Enterprises around the world are facing threats of sophisticated cyber attacks. Malware like Stuxnet, Duqu, Flame, Uroburos/Snake, Blackshades, FinFisher, etc have been targeting many institutions and enterprises that are holding sensitive and crucial information and data.
While it is next to impossible to avoid all cyber attacks yet effective cyber security practices and mechanisms must be used by all enterprises handling sensitive data. Similarly, enterprises are under a legal obligation to share details about cyber security breaches that has taken place. An inappropriate action against a cyber security breach and its non reporting in a timely manner can attract both civil and criminal sanctions against the enterprises.
Take the example of Target Corporation that was attacked by cyber criminals and it failed to act in a timely manner. As a result of that Target Corporation is now facing litigation threats around the world. Similarly, EBay was also attacked recently and it has asked its customers to change their passwords. Now it has been reported that three U.S. States are investigating EBay’s cyber security standards and cyber security breach disclosure practices.

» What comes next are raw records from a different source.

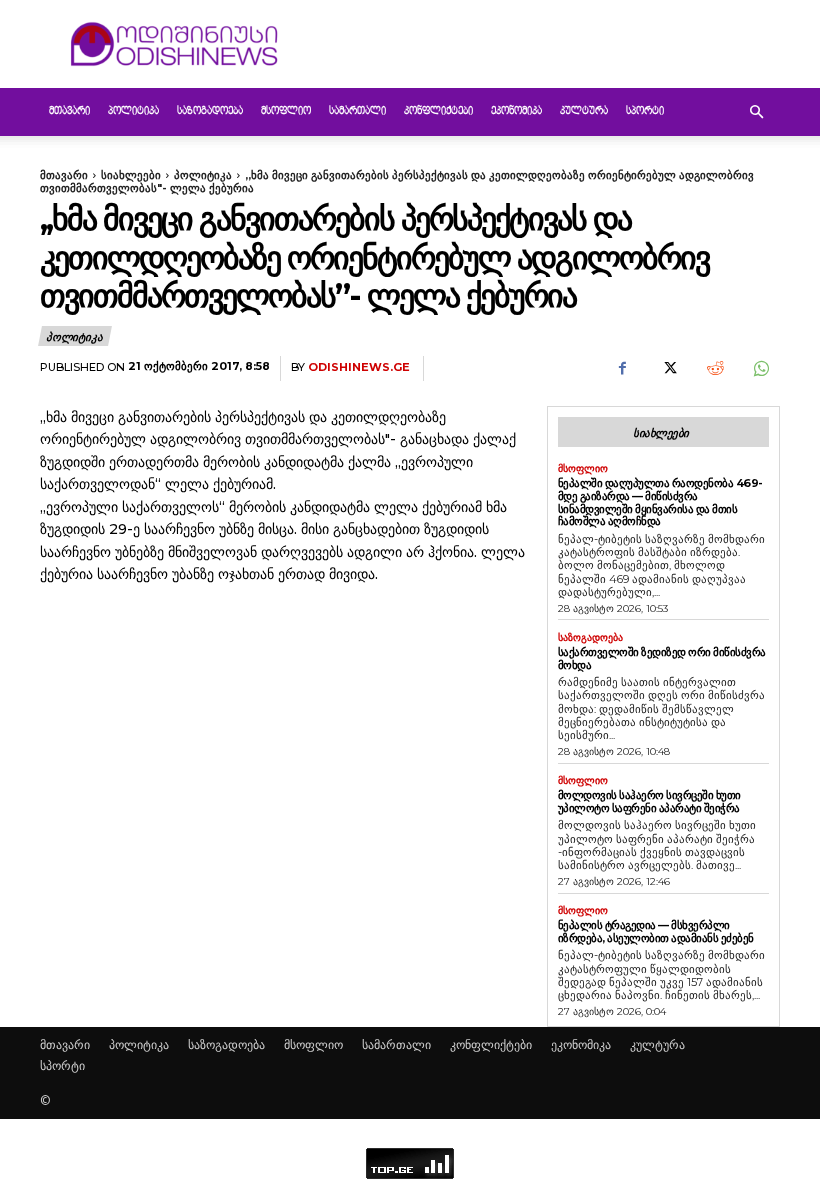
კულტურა (584, 111)
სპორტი (645, 111)
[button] (756, 112)
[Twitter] (668, 369)
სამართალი (357, 111)
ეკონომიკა (516, 111)
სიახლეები (131, 175)
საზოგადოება (210, 111)
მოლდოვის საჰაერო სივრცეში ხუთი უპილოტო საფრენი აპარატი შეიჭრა (649, 801)
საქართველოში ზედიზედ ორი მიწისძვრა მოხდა (662, 658)
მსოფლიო (286, 111)
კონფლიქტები (438, 111)
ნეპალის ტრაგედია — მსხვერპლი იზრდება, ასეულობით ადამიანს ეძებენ (656, 931)
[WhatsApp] (760, 369)
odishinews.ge (359, 367)
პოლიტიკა (133, 111)
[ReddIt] (714, 369)
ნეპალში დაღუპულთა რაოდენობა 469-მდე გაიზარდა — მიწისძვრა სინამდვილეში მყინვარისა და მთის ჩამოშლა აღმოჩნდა (660, 502)
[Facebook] (622, 369)
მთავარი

Obviously the costs of litigations and compensations are much higher than managing a robust and effective cyber security infrastructure. However, cyber security is not just hardware and software but strict adherence to cyber security best practices. Increasing the cyber security awareness and insulation of employees against social engineering attacks must be undertaken on a regular basis.
Indian government and various government departments are also required to ensure adequate cyber security. India has been projecting herself as a champion of e-governance. But the truth is that e-governance in India has miserably failed. The legal framework for e-governance in India is not only inadequate but it is also useless. This is so because we have no mandatory e-governance services in India and in the absence of a compulsion government departments are simply ignoring use of e-governance. Even the cyber security of e-governance services in India is missing as per the cyber security trends and developments of India 2013 (PDF).
However, this would also raise many techno legal compliance requirements and cyber law due diligence on the part of government departments and other stakeholders. Cyber security breaches have significantly increased in India and government departments and enterprises would be required to comply with cyber security breach notification requirements as well.